Software Requirements
- Python (Version 3.7 or higher)
- Anaconda
- The main packages we will be using for this course are:
- matplotlib==3.3.4
- pandas==1.1.5
- scikit-learn==0.24.2
- seaborn==0.11.1
- statsmodels==0.12.2
Course Overview
Chapter 1: Exploratory Data Analysis
In this chapter, we will delve into the principles of tidy data and explore the concepts of variables, values, and observations. Learners will use Python to analyze the structure of datasets and differentiate between continuous and categorical variables. We’ll examine the significance of variation and covariation in data and explore their roles within Exploratory Data Analysis (EDA). Visual tools will be leveraged to uncover patterns and relationships in data, enhancing our understanding of variable interactions.
Chapter 2 - Model Basics
This chapter introduces the foundations of statistical modeling. Learners will explore model families, fitted models, and the differences between response and explanatory variables. The process of constructing linear models in Python will be covered, with explanations of key components like slopes and intercepts. Learners will practice extracting parameters from model objects and interpreting tables generated by fitted models. Techniques for assessing model fit, including the use of residuals, Adjusted R-squared, and AIC for model comparison, will also be discussed.

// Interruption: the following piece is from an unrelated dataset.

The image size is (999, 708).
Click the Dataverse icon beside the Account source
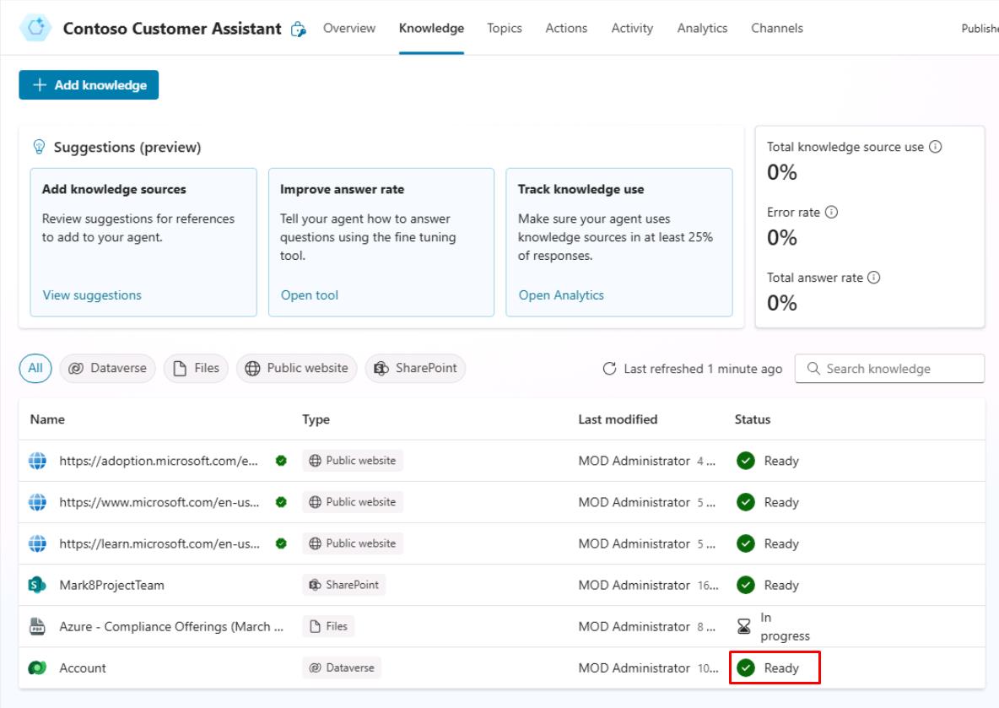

Chapter 3 - Generalized Linear Models
Building on the basics of linear modeling, this chapter introduces generalized linear models (GLMs). Learners will explore fundamental probability concepts, including random variables and probability distributions, with a focus on their application to real-world data. Common probability distributions, such as binomial, normal, Poisson, and negative binomial, will be discussed. Finally, we will implement generalized linear models in Python, demonstrating their flexibility in handling various types of response variables.